→ **Task description**
For this exercise, write out exactly the lines of the material from the one containing "Open 数据中心 from the navigation bar" through the end, both ends included, and nothing more.

→ **Information**
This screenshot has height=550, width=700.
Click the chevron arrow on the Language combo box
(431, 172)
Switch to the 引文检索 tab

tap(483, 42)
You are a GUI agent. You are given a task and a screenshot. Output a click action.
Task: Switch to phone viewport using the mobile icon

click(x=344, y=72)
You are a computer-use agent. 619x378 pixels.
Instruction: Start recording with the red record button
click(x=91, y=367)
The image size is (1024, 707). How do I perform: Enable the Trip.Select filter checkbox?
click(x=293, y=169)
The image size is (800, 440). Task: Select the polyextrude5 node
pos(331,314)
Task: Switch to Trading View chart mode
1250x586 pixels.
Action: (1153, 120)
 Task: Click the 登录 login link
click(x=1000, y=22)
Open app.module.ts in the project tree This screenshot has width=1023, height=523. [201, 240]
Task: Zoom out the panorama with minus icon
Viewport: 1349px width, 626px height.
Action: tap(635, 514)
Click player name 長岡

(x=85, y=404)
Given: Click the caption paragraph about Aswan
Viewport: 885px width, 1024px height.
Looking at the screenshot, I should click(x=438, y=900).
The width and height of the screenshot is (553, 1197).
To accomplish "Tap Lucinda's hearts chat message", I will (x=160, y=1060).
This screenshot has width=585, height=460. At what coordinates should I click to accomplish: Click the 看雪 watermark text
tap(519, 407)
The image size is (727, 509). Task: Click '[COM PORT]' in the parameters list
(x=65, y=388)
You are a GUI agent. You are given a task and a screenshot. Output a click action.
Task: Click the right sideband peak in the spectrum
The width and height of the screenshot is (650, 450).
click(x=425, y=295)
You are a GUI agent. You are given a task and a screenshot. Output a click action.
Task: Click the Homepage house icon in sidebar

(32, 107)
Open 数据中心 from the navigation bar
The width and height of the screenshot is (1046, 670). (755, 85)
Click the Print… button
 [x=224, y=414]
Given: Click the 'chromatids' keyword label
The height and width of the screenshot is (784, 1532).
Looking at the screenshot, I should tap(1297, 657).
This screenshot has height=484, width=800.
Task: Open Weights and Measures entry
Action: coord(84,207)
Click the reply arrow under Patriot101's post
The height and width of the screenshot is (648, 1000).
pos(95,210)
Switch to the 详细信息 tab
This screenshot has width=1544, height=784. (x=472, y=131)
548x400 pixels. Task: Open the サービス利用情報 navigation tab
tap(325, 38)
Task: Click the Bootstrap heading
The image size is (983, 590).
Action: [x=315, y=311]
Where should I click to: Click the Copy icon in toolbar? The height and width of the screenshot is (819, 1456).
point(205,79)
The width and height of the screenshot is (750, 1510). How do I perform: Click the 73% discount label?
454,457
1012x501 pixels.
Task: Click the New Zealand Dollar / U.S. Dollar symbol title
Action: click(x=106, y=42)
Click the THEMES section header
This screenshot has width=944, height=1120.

→ **Finished exercise**
Open 数据中心 from the navigation bar
The width and height of the screenshot is (1046, 670). (755, 85)
Click the Print… button
 [x=224, y=414]
Given: Click the 'chromatids' keyword label
The height and width of the screenshot is (784, 1532).
Looking at the screenshot, I should tap(1297, 657).
This screenshot has height=484, width=800.
Task: Open Weights and Measures entry
Action: coord(84,207)
Click the reply arrow under Patriot101's post
The height and width of the screenshot is (648, 1000).
pos(95,210)
Switch to the 详细信息 tab
This screenshot has width=1544, height=784. (x=472, y=131)
548x400 pixels. Task: Open the サービス利用情報 navigation tab
tap(325, 38)
Task: Click the Bootstrap heading
The image size is (983, 590).
Action: [x=315, y=311]
Where should I click to: Click the Copy icon in toolbar? The height and width of the screenshot is (819, 1456).
point(205,79)
The width and height of the screenshot is (750, 1510). How do I perform: Click the 73% discount label?
454,457
1012x501 pixels.
Task: Click the New Zealand Dollar / U.S. Dollar symbol title
Action: click(x=106, y=42)
Click the THEMES section header
This screenshot has width=944, height=1120.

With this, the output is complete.